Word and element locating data
★ ★ ★ ★ ★

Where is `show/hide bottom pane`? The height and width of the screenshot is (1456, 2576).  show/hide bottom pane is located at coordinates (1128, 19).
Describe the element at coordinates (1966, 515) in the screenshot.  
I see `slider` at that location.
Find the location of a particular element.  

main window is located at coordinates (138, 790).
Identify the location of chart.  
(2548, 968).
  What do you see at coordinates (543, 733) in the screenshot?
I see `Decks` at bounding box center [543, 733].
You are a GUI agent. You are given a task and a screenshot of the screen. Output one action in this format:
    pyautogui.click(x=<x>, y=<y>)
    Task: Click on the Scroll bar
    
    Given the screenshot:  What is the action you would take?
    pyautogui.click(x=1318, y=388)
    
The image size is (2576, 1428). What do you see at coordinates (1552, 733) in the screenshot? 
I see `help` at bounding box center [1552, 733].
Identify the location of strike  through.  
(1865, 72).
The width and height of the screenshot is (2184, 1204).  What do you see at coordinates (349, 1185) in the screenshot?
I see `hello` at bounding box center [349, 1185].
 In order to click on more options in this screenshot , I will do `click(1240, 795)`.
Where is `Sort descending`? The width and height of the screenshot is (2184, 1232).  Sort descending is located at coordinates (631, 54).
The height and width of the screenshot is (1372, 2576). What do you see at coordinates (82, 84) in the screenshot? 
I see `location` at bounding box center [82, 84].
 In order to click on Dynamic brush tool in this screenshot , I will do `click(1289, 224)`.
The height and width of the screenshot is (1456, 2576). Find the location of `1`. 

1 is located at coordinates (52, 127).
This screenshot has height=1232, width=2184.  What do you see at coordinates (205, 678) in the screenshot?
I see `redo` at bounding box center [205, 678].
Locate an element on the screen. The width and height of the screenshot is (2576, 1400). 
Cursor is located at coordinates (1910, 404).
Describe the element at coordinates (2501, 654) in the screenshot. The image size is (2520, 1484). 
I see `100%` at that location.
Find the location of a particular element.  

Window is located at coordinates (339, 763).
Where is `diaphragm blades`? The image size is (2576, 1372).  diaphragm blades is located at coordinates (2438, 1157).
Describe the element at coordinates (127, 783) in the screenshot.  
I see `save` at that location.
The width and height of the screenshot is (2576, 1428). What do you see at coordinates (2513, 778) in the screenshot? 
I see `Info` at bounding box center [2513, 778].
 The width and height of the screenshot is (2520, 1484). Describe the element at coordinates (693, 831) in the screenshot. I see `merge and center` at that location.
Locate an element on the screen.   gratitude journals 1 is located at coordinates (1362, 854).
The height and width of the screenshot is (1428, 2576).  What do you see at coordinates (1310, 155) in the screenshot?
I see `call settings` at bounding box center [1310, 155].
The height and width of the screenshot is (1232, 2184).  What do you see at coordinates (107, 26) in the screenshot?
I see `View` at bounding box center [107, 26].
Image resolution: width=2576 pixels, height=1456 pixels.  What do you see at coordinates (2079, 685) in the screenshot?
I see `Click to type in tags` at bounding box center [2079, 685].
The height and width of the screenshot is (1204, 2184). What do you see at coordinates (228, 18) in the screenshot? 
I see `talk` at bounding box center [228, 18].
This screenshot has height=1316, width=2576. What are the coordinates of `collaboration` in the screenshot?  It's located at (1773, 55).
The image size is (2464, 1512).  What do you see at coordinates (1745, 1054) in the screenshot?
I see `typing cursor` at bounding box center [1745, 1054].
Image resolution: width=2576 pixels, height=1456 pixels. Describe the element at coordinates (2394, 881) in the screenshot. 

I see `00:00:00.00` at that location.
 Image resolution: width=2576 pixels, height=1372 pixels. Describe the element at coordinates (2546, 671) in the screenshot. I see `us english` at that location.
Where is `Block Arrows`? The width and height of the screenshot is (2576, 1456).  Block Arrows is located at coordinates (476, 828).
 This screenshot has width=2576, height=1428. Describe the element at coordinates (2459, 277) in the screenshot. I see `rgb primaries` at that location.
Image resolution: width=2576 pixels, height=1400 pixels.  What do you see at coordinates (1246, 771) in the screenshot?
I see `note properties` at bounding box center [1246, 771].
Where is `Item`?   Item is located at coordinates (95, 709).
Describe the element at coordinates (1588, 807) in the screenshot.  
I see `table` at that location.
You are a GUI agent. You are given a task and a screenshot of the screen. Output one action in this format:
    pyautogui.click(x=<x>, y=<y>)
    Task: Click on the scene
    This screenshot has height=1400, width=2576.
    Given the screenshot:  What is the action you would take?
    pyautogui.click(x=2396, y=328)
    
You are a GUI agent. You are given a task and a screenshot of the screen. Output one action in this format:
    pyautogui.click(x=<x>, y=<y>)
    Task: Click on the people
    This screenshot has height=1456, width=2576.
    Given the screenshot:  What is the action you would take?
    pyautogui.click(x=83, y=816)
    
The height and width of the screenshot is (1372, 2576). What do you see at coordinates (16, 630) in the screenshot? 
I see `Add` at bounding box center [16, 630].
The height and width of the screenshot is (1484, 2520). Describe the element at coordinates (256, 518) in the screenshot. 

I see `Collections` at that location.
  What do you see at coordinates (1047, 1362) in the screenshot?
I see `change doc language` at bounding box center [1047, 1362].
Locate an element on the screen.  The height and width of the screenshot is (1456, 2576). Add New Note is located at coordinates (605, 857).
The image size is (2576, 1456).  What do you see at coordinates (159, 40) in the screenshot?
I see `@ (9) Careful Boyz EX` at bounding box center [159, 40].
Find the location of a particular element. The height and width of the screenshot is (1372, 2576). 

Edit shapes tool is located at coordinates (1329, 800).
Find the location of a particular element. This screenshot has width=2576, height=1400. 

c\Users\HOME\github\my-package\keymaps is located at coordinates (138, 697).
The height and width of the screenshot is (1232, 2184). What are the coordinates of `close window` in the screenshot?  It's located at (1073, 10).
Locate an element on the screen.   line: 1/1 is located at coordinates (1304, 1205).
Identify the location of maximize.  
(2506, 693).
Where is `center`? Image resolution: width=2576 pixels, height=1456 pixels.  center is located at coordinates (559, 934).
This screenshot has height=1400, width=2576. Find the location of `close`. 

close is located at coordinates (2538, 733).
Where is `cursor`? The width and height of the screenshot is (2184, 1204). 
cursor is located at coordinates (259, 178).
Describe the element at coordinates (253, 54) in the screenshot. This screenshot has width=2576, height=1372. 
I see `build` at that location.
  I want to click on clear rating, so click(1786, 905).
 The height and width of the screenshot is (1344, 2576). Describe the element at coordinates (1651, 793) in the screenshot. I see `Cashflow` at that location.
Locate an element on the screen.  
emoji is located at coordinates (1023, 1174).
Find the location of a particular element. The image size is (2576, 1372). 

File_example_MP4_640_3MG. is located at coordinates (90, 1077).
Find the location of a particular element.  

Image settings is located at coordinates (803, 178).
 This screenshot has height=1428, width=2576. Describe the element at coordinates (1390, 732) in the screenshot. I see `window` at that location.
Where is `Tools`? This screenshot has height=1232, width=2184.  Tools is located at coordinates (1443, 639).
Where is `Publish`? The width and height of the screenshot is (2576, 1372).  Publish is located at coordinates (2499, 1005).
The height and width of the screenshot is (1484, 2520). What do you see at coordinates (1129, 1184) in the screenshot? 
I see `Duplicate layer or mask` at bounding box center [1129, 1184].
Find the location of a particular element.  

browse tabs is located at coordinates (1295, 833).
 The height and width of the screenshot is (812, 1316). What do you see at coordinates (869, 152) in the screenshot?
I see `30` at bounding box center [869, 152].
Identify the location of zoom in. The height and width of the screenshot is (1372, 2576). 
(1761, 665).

★ ★ ★ ★ ★

Repeat the entries above exactly as they appear, from the line containing "coordinates (1362, 854)." up to and including the line containing "center [2079, 685].".

Locate an element on the screen.   gratitude journals 1 is located at coordinates (1362, 854).
The height and width of the screenshot is (1428, 2576).  What do you see at coordinates (1310, 155) in the screenshot?
I see `call settings` at bounding box center [1310, 155].
The height and width of the screenshot is (1232, 2184).  What do you see at coordinates (107, 26) in the screenshot?
I see `View` at bounding box center [107, 26].
Image resolution: width=2576 pixels, height=1456 pixels.  What do you see at coordinates (2079, 685) in the screenshot?
I see `Click to type in tags` at bounding box center [2079, 685].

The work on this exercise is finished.